GIVEN REQUEST A. Retype the passage on Tooze's account of the crises from "It is a detailed" to "its broad perspective.".

It is a detailed historical-economic chronicle of the events that also pays particular attention to the political forces that influenced and determined many of the (re)actions, as well as the political consequences of the crises and how they were handled (including the coming to power of politicians embracing populist rhetoric -- yes, the penultimate chapter is simply titled (and focuses on): 'Trump').
Tooze's account of the crises and how they unfolded is an impressive balancing act of detail and larger-picture-overview, and particularly helpful in its broad perspective.
The crises are recent enough that most readers likely remember the day-to-day reporting, focused on the flare-up du jour, often very localized; Tooze of course does point to and track these too but consistently also steps back to show the connections to events elsewhere, as well as those previous -- and coming/looming.

EXTRACTED INFORMATION.
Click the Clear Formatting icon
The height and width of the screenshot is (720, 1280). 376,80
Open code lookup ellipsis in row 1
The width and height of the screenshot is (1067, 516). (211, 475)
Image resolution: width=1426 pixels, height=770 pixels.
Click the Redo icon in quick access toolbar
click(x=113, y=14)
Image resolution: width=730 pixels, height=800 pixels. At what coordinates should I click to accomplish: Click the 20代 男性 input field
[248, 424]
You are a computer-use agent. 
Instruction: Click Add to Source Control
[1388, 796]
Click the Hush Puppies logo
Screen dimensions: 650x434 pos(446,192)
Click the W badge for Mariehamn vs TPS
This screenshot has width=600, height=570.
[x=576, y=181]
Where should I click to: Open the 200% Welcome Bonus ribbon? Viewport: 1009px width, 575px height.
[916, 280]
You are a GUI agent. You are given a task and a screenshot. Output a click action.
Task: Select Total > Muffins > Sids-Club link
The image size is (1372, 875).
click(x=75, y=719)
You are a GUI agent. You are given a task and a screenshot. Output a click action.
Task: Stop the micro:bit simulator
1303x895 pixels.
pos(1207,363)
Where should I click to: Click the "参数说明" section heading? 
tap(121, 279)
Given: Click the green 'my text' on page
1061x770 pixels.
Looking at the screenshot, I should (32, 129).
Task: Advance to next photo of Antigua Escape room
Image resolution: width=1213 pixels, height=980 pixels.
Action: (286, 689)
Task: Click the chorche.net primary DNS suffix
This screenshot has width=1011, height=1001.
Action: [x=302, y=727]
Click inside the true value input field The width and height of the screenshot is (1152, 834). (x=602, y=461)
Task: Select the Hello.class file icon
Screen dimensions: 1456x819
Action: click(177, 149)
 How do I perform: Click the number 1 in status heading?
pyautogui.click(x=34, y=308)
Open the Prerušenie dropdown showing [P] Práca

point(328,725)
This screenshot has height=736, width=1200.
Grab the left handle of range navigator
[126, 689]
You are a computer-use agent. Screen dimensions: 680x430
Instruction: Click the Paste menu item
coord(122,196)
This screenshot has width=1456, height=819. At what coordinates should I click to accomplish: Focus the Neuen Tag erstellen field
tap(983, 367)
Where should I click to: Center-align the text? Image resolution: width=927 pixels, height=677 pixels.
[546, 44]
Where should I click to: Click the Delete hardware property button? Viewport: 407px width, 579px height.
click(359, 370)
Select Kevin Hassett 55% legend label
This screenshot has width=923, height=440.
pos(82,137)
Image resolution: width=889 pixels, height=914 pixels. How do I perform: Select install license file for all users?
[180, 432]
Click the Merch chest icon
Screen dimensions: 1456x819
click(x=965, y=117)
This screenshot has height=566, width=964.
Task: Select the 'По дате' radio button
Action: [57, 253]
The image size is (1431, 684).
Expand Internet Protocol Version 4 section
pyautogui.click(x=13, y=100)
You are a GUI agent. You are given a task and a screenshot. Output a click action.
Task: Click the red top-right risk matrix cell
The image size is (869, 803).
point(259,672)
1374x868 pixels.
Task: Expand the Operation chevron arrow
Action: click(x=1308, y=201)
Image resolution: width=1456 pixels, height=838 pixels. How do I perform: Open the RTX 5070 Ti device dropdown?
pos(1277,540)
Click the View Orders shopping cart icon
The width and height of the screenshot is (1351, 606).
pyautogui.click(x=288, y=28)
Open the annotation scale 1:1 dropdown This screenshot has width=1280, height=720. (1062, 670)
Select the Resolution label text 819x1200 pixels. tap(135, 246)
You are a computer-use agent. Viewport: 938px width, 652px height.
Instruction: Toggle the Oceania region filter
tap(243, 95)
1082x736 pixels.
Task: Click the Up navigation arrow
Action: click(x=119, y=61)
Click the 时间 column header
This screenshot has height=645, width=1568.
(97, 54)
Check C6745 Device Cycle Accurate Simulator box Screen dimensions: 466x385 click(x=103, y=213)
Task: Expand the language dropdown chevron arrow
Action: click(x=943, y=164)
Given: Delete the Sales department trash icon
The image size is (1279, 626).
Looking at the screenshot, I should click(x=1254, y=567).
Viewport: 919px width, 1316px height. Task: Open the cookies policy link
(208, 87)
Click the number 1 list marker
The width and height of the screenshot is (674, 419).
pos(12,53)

GIVEN REQUEST B. In the listing, reproduce the lines from the line with "Viewport: 919px width, 1316px" to the end, changing "cookies policy" to "privacy policy" and leaving everything else as it is.

ANSWER A.
It is a detailed historical-economic chronicle of the events that also pays particular attention to the political forces that influenced and determined many of the (re)actions, as well as the political consequences of the crises and how they were handled (including the coming to power of politicians embracing populist rhetoric -- yes, the penultimate chapter is simply titled (and focuses on): 'Trump').
Tooze's account of the crises and how they unfolded is an impressive balancing act of detail and larger-picture-overview, and particularly helpful in its broad perspective.

ANSWER B.
Viewport: 919px width, 1316px height. Task: Open the privacy policy link
(208, 87)
Click the number 1 list marker
The width and height of the screenshot is (674, 419).
pos(12,53)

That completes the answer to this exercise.